Second, husband’s former attorney actively betrayed his cause, both on the uncontroverted record below and now as buttressed by the new evidence we have been provided on appeal. As we previously advised the parties, we treat husband’s request to augment the record as an application to produce *173additional evidence on appeal pursuant to California Rules of Court, rule 23(b). Wife objects to the reception of the documentary evidence submitted by husband, copies of his former attorney’s stipulation in the State Bar Court that he failed to represent husband and made false assurances to him to hide the fact. She argues it is cumulative (which implies she concedes the evidence below was sufficient to prove the fact) and also argues husband fails to explain why he presented no similar declaration to the trial court. In keeping with the equitable nature of dissolution proceedings and in the interests of justice, we admit the evidence to the record on appeal. (Cal. Rules of Court, rule 23(b); see also In re Marriage of Jacobs (1982) 128 Cal.App.3d 273 [180 Cal.Rptr. 234].) The attorney retained by the husband confesses he not only failed to represent him, but lied to conceal his inactivity. It is understandable this admission would have been difficult or impossible to obtain outside the pressure of a disciplinary proceeding and within the short amount of time available to husband. Under these circumstances the attorney’s malfeasance should not be imputed to the client, especially since an innocent child’s rights are at stake. The father-daughter relationship may be in jeopardy wholly without cause.

Finally, we find wife’s attorney took unfair advantage of husband. She admittedly had numerous contacts with husband, interjected herself as a mediator and counselor in the dissolution proceedings and, though informed he had retained counsel and aware there was no response to the petition, still made no effort to contact the opposing attorney or advise husband of the default or its consequences. We cannot overlook her actions in so manipulating the proceedings to husband’s disadvantage.

The order denying husband’s motion to set aside the default judgment is reversed and the case is remanded with directions to grant the motion.2 Husband shall recover his costs on appeal.

Trotter, P. J., and Wallin, J., concurred.

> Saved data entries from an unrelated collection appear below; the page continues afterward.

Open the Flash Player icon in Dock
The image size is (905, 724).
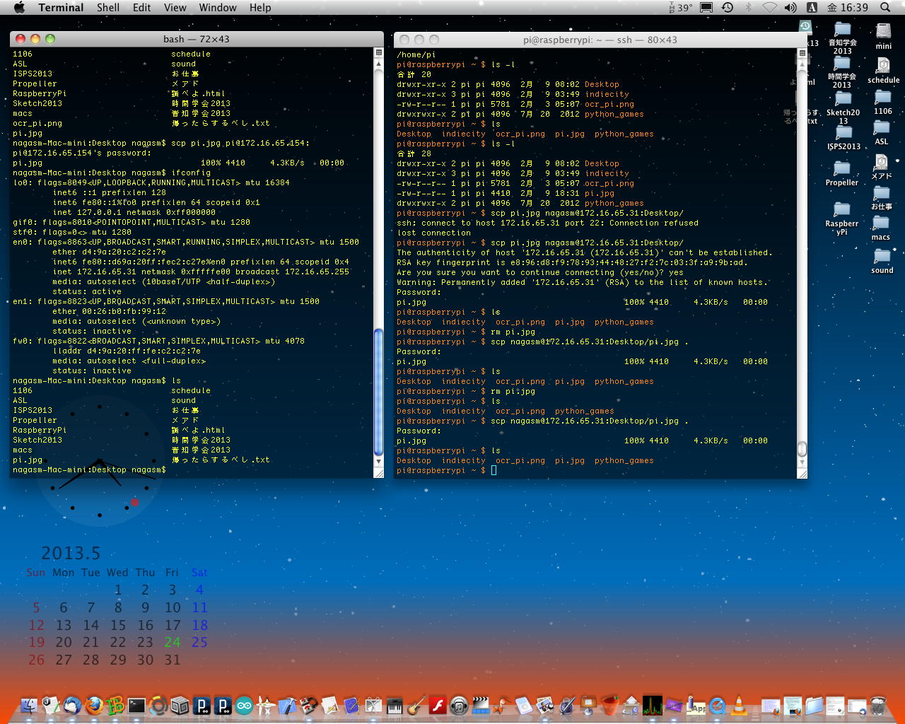pos(438,705)
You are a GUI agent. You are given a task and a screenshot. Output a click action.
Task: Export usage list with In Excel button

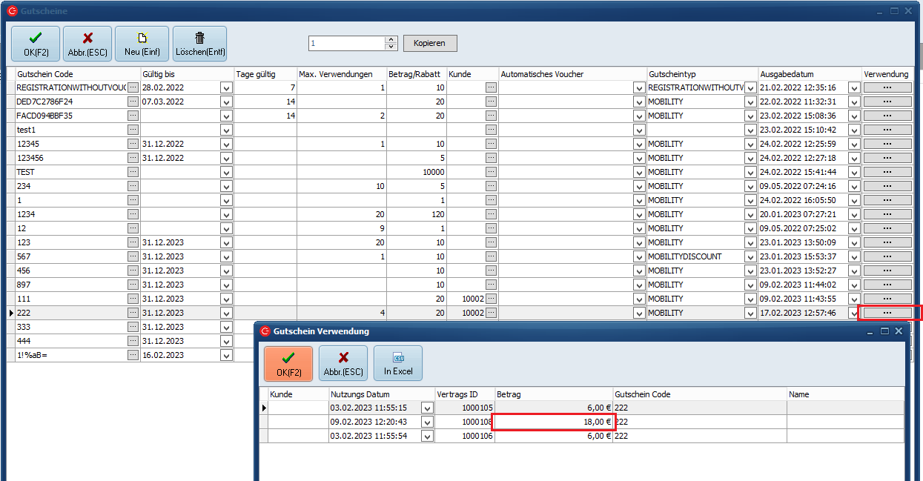tap(398, 364)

It does not appear a summons on the amended petition was ever issued. Although wife maintains the amended petition was mailed to husband on or soon after January 12, 1982, the only proof of service in the record reveals just the amended petition, without a summons or notice and acknowledgment of receipt, was served by mail on February 2, 1982.

Husband does not urge error in denial of the motion for change of venue. The issue is deemed waived on appeal. (Henderson v. Security Nat. Bank (1977) 72 Cal.App.3d 764 [140 Cal.Rptr. 388].)